I set mode to ‘production’ to specify it’s production configuration. It minifies the output by eliminating the dead code.

Babel

Babel is a Javascript transcompiler. It transpiles next generation JavaScript with features not yet available to all browsers (ES2015 and beyond) to older more compatible JavaScript (ES5). It also converts JSX syntax to js with presets.

Here is the list of babel related packages that need to be installed for our project.

  • @babel/core: Babel compiler core
  • @babel/plugin-transform-runtime: It deduplicates helper code across your compiled output.
  • @babel/preset-env: Babel preset for each environment. It defines which new Javascript features to transpile.
  • @babel/preset-react: Babel preset for all React plugins. It configures the transpiler for react.
  • babel-plugin-import: It loads the less-processed file but only for the components you actually use, supporting tree shaking. It reduces the bundle size of antd .less file.

I set up the babel configuration with the babel-loader in webpack.common.js.

{
test: /\.m?js$/,
exclude: /node_modules/,
use: {
loader: "babel-loader",
options: {
presets: ["@babel/preset-react", "@babel/preset-env"],
plugins: [
["@babel/plugin-transform-runtime"],
[
"@babel/plugin-transform-react-jsx",
{
pragma: "h",
pragmaFrag: "Fragment",
},
],
[
"import",
{
libraryName: "antd",
style: true,
},
],
],
},
},
},

Basically we’re telling webpack to look for any .js files (excluding ones in the node_modules folder) and apply babel transpilation using babel-loader with the @babel/preset-env, @babel/preset-react preset. In the plugins, @babel/plugin-transform-react-jsx to set up JSX in Preact syntax.

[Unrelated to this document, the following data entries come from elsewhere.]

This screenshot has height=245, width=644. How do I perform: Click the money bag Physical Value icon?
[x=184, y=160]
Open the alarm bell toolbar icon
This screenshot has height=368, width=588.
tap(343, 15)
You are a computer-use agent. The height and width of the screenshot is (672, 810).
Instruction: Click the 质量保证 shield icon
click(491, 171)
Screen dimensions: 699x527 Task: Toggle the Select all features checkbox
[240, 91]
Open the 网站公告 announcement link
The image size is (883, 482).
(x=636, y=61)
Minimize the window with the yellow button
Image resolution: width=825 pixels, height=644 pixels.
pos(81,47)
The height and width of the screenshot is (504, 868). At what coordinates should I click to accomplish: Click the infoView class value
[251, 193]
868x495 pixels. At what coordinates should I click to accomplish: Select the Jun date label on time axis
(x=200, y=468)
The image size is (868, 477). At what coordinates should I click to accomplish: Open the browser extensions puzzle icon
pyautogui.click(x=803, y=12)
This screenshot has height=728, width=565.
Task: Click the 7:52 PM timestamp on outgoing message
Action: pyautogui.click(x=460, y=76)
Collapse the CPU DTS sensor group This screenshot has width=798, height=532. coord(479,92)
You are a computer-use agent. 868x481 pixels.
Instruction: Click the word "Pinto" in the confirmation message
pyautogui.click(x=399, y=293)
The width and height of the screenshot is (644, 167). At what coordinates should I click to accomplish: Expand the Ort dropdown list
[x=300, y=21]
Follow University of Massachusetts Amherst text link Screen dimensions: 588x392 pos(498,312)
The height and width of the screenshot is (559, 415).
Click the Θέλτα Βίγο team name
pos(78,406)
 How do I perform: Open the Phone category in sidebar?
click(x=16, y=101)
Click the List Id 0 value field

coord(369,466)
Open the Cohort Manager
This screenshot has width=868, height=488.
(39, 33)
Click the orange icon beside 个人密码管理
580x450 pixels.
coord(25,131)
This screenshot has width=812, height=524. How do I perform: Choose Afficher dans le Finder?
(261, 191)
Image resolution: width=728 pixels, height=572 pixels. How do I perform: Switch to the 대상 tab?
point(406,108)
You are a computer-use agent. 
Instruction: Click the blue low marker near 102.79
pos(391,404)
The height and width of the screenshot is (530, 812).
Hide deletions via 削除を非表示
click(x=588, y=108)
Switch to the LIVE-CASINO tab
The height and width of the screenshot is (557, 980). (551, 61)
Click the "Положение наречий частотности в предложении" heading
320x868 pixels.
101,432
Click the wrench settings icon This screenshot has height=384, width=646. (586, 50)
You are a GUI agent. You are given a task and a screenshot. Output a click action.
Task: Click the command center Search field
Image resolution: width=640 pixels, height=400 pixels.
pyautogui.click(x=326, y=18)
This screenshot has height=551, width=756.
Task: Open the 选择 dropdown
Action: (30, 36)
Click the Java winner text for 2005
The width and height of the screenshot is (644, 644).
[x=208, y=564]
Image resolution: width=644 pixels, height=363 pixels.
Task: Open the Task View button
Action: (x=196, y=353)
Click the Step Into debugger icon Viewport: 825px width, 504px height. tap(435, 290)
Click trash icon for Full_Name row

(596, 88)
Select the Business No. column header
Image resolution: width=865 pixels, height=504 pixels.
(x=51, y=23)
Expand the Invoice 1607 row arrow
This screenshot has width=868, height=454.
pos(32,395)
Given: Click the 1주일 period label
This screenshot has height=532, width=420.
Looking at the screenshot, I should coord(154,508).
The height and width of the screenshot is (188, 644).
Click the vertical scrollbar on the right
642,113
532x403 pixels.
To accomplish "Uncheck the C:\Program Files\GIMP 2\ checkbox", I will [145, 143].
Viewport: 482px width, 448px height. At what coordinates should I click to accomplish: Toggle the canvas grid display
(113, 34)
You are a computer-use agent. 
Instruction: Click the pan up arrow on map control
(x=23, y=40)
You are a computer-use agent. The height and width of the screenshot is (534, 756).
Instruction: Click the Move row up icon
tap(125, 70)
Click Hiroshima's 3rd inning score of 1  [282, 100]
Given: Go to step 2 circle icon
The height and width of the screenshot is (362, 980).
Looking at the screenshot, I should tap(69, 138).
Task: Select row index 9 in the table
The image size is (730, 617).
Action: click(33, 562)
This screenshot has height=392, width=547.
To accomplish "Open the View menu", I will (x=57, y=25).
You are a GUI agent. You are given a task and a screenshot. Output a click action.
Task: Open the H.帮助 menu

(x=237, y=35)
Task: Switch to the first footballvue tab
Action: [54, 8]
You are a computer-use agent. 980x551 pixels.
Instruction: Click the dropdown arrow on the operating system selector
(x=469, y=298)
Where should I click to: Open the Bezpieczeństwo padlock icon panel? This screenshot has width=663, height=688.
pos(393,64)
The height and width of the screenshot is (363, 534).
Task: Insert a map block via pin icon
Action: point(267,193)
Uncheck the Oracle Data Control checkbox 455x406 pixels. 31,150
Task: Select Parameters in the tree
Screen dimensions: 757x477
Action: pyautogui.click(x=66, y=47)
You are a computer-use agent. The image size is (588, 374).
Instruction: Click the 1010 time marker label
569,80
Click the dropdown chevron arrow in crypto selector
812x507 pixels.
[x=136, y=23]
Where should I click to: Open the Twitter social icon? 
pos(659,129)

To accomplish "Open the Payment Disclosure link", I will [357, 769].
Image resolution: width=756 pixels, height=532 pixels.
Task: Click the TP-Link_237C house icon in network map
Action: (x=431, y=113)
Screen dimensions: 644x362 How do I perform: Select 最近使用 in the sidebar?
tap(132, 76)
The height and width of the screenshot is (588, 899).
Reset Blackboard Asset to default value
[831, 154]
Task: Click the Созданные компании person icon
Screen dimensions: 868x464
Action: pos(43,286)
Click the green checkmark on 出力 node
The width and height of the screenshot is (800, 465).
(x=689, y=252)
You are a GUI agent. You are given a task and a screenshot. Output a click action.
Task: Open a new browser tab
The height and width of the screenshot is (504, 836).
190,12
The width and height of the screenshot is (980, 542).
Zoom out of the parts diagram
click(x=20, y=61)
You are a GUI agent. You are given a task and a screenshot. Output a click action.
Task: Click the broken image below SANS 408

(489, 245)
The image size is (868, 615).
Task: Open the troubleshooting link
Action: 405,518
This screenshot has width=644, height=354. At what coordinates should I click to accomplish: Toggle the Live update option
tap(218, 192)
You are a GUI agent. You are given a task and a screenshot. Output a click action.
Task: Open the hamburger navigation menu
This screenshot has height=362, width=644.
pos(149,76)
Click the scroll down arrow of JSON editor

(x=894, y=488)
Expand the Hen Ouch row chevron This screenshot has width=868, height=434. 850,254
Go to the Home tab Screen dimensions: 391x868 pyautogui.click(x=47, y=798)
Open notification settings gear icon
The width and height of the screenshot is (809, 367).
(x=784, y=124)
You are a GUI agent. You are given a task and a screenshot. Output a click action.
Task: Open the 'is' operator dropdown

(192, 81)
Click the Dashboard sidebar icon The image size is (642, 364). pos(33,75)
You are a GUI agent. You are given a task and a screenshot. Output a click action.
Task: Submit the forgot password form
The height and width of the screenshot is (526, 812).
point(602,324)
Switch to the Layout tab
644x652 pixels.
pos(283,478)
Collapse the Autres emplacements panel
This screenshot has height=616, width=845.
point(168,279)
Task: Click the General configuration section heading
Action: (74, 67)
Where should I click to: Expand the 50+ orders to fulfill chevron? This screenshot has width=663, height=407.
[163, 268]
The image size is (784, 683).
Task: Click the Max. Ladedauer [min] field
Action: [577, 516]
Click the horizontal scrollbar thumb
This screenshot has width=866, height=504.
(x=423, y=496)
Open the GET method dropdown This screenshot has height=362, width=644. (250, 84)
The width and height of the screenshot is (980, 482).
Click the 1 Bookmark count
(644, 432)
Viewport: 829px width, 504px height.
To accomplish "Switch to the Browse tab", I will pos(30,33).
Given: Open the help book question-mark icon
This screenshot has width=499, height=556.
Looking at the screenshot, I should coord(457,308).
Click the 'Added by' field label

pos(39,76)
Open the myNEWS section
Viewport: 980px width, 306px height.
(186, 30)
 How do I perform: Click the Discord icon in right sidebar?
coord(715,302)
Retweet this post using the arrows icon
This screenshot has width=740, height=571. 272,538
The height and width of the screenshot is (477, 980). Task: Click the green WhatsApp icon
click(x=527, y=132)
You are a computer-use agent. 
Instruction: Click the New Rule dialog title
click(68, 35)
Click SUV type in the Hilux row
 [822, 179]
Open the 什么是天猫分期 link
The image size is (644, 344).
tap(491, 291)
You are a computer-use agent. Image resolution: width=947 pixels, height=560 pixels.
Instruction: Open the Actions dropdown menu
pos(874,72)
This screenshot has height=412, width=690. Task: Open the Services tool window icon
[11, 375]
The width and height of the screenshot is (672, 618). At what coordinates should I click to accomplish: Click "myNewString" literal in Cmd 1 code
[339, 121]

The import plugin enables modular import for Antd components, which reduces the bundle size significantly.

npm CLI scripts

Now that we walked through all the configuration. Let’s take a look at package.json scripts:

(Please ignore test and lint for now. I’ll explain them in the next article)

“scripts”: {
“start”: “webpack serve --config config/webpack.dev.js --open”,
“build”: “webpack --config config/webpack.prod.js”,
“test”: “jest --watch”,
“lint”: “eslint src tests --fix”
},

npm run start (or npm start) will run webpack serve command with the config file webpack.dev.js and the open option will open the browser after server had been started.

npm run build will run webpack command with the config file webpack.prod.js.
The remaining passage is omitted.